Exercise prompt: For this exercise, reproduce the entries below exactly, but only from the line containing "13 (685, 2348)" through the line containing "[Điểm tin ngày 18.10.2018] (884, 1694)", both included.

Provided entries:
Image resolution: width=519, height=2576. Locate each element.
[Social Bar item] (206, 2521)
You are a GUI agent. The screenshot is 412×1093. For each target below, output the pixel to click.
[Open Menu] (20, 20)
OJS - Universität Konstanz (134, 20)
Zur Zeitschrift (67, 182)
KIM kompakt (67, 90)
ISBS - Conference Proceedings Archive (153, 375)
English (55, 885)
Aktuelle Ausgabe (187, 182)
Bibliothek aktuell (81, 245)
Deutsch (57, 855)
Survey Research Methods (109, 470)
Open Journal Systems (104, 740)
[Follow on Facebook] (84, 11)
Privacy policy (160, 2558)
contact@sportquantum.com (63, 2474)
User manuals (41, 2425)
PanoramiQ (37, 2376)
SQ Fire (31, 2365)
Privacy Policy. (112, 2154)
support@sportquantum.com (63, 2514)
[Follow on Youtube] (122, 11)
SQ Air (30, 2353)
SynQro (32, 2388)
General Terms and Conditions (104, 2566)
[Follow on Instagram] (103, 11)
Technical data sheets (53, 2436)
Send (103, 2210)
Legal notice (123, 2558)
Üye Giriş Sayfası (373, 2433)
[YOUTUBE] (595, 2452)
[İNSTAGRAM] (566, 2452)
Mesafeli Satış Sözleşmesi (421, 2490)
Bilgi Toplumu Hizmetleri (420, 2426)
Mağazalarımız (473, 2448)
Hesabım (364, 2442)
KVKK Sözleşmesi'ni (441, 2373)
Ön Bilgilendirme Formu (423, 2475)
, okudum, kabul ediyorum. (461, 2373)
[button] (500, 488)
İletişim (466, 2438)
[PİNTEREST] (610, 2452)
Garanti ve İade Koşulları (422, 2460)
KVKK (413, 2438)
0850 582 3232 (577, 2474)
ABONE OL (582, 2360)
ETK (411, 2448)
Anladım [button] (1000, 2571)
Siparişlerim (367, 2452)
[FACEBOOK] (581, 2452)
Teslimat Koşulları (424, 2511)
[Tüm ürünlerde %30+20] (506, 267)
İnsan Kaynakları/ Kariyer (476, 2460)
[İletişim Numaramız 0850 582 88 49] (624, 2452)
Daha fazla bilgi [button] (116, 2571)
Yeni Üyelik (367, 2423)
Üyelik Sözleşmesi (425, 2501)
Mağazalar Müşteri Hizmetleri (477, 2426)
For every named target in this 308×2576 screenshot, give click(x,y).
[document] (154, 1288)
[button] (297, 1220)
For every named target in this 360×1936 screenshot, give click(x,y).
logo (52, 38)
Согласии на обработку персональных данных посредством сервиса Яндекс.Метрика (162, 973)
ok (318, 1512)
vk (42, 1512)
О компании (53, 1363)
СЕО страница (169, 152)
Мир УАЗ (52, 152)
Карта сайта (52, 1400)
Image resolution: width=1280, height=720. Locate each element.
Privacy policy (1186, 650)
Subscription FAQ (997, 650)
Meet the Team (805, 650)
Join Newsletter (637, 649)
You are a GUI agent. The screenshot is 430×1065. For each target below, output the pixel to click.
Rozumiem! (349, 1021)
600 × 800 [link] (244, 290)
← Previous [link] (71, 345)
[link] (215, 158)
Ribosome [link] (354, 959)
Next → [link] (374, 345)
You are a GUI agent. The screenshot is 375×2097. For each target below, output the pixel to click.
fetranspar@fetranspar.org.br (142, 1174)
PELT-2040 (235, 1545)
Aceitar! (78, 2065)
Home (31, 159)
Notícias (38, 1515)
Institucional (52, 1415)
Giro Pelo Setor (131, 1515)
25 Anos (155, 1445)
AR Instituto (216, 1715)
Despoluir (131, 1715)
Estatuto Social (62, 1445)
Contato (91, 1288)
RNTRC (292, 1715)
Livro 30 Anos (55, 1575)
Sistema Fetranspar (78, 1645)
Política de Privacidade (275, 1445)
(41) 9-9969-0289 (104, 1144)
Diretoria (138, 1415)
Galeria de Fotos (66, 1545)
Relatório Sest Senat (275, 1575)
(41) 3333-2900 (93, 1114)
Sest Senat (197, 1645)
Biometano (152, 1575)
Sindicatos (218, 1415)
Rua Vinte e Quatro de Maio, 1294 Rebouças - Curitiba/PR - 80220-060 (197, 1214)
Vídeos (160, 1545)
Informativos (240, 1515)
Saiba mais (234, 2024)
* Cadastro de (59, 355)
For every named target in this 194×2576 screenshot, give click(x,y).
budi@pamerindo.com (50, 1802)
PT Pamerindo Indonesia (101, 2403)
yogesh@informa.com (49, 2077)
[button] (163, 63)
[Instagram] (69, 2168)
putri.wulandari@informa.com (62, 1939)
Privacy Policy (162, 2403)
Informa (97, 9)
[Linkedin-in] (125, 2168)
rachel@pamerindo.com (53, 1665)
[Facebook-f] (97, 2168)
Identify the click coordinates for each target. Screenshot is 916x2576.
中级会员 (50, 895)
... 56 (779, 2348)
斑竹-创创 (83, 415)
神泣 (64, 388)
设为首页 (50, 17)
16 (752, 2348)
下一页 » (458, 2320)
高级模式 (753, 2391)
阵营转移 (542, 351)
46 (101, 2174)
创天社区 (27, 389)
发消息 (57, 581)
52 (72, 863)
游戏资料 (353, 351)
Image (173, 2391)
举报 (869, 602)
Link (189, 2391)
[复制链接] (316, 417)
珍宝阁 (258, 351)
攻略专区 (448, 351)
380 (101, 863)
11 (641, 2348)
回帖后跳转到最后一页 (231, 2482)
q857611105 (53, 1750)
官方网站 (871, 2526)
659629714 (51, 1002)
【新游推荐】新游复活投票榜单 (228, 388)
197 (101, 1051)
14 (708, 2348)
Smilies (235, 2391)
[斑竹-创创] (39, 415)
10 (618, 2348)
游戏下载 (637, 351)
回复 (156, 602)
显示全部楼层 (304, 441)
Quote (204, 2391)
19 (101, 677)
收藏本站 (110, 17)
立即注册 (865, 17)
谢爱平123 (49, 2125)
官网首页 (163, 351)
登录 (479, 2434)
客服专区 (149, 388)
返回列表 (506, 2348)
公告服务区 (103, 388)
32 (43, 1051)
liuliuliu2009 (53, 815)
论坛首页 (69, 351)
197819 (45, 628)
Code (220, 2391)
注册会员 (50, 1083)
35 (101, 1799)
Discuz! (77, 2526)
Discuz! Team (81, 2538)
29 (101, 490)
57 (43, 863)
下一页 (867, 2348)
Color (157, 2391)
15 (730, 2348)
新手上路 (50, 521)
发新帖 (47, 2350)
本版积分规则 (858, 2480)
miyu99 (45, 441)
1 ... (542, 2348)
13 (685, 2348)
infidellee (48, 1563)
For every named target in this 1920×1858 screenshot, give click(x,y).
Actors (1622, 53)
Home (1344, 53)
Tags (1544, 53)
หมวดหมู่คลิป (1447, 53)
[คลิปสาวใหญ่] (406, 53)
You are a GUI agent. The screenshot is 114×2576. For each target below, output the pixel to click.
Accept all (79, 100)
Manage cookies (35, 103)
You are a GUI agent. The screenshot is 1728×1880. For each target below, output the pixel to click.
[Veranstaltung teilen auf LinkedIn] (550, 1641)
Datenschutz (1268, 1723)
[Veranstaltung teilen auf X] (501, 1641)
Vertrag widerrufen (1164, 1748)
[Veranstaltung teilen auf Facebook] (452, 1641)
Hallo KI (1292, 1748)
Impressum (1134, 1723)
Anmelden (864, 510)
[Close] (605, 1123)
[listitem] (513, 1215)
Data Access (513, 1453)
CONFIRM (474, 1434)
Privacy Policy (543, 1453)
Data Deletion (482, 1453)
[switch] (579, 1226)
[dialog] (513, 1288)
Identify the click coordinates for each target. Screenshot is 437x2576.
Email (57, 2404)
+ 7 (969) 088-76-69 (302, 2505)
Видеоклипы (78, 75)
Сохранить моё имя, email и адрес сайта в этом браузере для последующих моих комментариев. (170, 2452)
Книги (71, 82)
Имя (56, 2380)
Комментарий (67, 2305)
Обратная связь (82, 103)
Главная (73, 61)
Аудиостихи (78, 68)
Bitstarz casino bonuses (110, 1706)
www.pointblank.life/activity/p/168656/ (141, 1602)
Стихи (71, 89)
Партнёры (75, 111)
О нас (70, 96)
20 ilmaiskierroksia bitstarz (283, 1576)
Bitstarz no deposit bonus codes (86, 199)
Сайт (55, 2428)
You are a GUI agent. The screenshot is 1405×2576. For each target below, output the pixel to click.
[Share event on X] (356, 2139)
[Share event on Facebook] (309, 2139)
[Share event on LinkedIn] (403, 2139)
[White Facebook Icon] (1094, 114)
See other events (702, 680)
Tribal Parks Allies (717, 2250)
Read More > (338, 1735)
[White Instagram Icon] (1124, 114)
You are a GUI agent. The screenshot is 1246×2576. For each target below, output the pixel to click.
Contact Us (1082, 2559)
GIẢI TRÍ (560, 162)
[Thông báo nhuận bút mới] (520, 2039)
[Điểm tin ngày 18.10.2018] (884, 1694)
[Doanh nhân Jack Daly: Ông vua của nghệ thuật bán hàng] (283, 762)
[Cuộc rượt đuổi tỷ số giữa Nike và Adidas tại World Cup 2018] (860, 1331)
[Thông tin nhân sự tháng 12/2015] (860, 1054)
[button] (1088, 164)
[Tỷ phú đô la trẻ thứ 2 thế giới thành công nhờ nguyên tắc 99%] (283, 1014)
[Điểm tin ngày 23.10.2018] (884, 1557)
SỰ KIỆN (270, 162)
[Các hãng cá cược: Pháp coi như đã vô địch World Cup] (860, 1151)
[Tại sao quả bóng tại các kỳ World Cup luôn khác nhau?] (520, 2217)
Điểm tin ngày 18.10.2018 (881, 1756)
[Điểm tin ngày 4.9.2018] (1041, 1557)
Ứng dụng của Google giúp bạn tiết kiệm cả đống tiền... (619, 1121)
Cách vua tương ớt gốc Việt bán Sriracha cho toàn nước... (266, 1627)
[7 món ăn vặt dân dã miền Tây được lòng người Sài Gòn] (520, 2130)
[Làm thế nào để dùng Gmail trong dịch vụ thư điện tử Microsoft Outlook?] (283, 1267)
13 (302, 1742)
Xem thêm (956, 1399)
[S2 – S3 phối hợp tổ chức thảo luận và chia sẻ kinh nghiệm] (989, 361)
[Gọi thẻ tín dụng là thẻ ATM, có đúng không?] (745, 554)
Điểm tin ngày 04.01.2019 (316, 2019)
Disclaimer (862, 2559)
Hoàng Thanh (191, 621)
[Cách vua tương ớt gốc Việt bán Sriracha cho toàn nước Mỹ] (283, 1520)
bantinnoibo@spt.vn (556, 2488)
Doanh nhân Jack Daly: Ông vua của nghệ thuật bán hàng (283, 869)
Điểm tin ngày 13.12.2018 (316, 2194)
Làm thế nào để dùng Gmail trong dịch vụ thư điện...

Task solution:
13 (685, 2348)
infidellee (48, 1563)
For every named target in this 1920×1858 screenshot, give click(x,y).
Actors (1622, 53)
Home (1344, 53)
Tags (1544, 53)
หมวดหมู่คลิป (1447, 53)
[คลิปสาวใหญ่] (406, 53)
You are a GUI agent. The screenshot is 114×2576. For each target below, output the pixel to click.
Accept all (79, 100)
Manage cookies (35, 103)
You are a GUI agent. The screenshot is 1728×1880. For each target below, output the pixel to click.
[Veranstaltung teilen auf LinkedIn] (550, 1641)
Datenschutz (1268, 1723)
[Veranstaltung teilen auf X] (501, 1641)
Vertrag widerrufen (1164, 1748)
[Veranstaltung teilen auf Facebook] (452, 1641)
Hallo KI (1292, 1748)
Impressum (1134, 1723)
Anmelden (864, 510)
[Close] (605, 1123)
[listitem] (513, 1215)
Data Access (513, 1453)
CONFIRM (474, 1434)
Privacy Policy (543, 1453)
Data Deletion (482, 1453)
[switch] (579, 1226)
[dialog] (513, 1288)
Identify the click coordinates for each target. Screenshot is 437x2576.
Email (57, 2404)
+ 7 (969) 088-76-69 (302, 2505)
Видеоклипы (78, 75)
Сохранить моё имя, email и адрес сайта в этом браузере для последующих моих комментариев. (170, 2452)
Книги (71, 82)
Имя (56, 2380)
Комментарий (67, 2305)
Обратная связь (82, 103)
Главная (73, 61)
Аудиостихи (78, 68)
Bitstarz casino bonuses (110, 1706)
www.pointblank.life/activity/p/168656/ (141, 1602)
Стихи (71, 89)
Партнёры (75, 111)
О нас (70, 96)
20 ilmaiskierroksia bitstarz (283, 1576)
Bitstarz no deposit bonus codes (86, 199)
Сайт (55, 2428)
You are a GUI agent. The screenshot is 1405×2576. For each target below, output the pixel to click.
[Share event on X] (356, 2139)
[Share event on Facebook] (309, 2139)
[Share event on LinkedIn] (403, 2139)
[White Facebook Icon] (1094, 114)
See other events (702, 680)
Tribal Parks Allies (717, 2250)
Read More > (338, 1735)
[White Instagram Icon] (1124, 114)
You are a GUI agent. The screenshot is 1246×2576. For each target below, output the pixel to click.
Contact Us (1082, 2559)
GIẢI TRÍ (560, 162)
[Thông báo nhuận bút mới] (520, 2039)
[Điểm tin ngày 18.10.2018] (884, 1694)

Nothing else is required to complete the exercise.